Avec les méthodes transmissives (et nous incluons l'enseignement explicite, bien qu'il ait donné de bonnes performances), l'enseignant détient la connaissance. Il est alors tout abilité à choisir ce qui doit être appris, comment cela doit se faire et à quel moment. C'est le capitaine et les mousaillons suivent (ou coulent!).
Dès lors, l'élève qui veut réussir se plie au maximum aux exigences pour réussir le test qui viendra vérifier qu'il a bien appris. Nestojko et al. (2014) ont montré qu'un élève qui s'attendait à être testé apprenait plus de détails (bachottage) mais en avait une moins bonne compréhension.
Suivant les théories socio-constructiviste, l'apprentissage se développe dans les interactions sociales, entre l'apprenant et son environnement. On apprend donc jamais seul. Alors, pourquoi ne pas donner ce rôle à l'enseignant?
Matériellement, il ne peut répondre à toutes les solicitations. Ce qui a pour conséquence que certains élèves qui auraient besoin, se retrouvent démunis. Mais surtout, l'enseignant souffre d'un mal assez généralisé, l'amnésie du spécialiste. C'est-à-dire qu'à force de répéter les mêmes choses de manières différentes, il connaît tellement bien son sujet, qu'il ne peut plus se mettre au niveau d'un élève qui découvre la matière et qui a besoin de temps et d'exercices. C'est pourquoi un pairs sera bien mieux qualifié, même si ses explications sont plus hasardeuses. Il sera dans sa zone proximale de développement (ZPD) (Vygotski, 1997), légèrement plus à l'aise, il utilisera les termes appropriés sans aller dans la surcharge cognitive.

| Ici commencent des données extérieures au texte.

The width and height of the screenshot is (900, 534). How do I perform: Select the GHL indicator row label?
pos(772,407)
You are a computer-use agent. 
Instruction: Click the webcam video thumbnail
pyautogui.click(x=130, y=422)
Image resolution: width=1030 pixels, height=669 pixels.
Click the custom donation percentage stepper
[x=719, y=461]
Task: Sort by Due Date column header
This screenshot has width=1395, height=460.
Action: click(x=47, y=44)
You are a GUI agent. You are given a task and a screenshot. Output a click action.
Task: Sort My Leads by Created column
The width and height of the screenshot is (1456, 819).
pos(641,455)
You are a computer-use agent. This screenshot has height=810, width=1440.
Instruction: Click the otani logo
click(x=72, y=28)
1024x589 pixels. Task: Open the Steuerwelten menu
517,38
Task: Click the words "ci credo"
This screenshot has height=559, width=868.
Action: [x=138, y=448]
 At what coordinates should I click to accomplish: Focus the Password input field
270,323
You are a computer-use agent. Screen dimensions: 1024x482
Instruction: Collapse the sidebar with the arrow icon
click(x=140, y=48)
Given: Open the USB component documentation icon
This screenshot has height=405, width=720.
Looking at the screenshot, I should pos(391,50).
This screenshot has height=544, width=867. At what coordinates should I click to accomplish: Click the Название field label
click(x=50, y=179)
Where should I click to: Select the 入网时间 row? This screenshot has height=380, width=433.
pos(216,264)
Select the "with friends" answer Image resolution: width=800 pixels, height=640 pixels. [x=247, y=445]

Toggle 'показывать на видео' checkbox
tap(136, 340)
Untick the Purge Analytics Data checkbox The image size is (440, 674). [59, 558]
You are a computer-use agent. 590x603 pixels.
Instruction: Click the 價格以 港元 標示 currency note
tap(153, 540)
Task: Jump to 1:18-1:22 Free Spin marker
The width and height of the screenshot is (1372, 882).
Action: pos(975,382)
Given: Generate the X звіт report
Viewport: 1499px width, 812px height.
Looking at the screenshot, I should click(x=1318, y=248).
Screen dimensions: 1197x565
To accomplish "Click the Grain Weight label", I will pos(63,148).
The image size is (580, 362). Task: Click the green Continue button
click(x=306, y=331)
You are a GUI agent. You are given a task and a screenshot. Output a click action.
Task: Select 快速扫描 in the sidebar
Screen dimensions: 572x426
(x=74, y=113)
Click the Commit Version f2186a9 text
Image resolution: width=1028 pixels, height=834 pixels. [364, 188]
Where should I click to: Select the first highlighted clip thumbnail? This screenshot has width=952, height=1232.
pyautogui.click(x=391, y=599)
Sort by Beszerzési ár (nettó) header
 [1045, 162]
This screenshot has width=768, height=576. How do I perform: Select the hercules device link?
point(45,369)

Un élève qui avait corrigé la multiplication de fractions avait des réponses avec des grands nombres. En puriste, je lui ai tout de suite demandé d'aller un peu plus loin et de demander à ce que son apprenti simplifie. Il me répondit sans hésiter que ce serait bien trop compliqué (sous entendu trop d'informations à traiter) et qu'il avait au moins pu expliquer la méthode de multiplication. Dans ce cas, il avait raison, car son camarade n'aurait peut-être pas pu apprendre s'il devait réaliser trop de tâches.
Cette mise à niveau est la base même de l'étayage selon Bruner. C'est-à-dire que le tueur doit se mettre à niveau et donner des pistes pour aider l'apprentissage de son camarade et réduire les difficultés par la médiation sociale.
Ainsi, l'explication ne profite pas qu'au tutoré, mais aussi au tuteur. Lorsqu'il doit expliquer, il verbalise un savoir en construction. Mettre des mots sur des concepts et faire des liens entre eux permet d'évaluer et améliorer sa propre compréhension. Comme le disent souvent mes élèves:
Il arrive aussi que l'expert se trompe ou que les deux ne soient pas d'accord. Les conflits socio-cognitifs (Doise, 1991) sont alors une formidable source d'apprentissage ou tuteur et tutoré doivent échanger pour se comprendre et essayer de se mettre d'accord. Ils pourront demander à l'enseignant de trancher en cas de doute.
Parfois, le travail à corriger concerne une compétence un peu oubliée. Le tuteur doit alors réinvestir le savoir pour être à même de réaliser la tâche. Ces répétitions permettent de réactualiser les savoirs.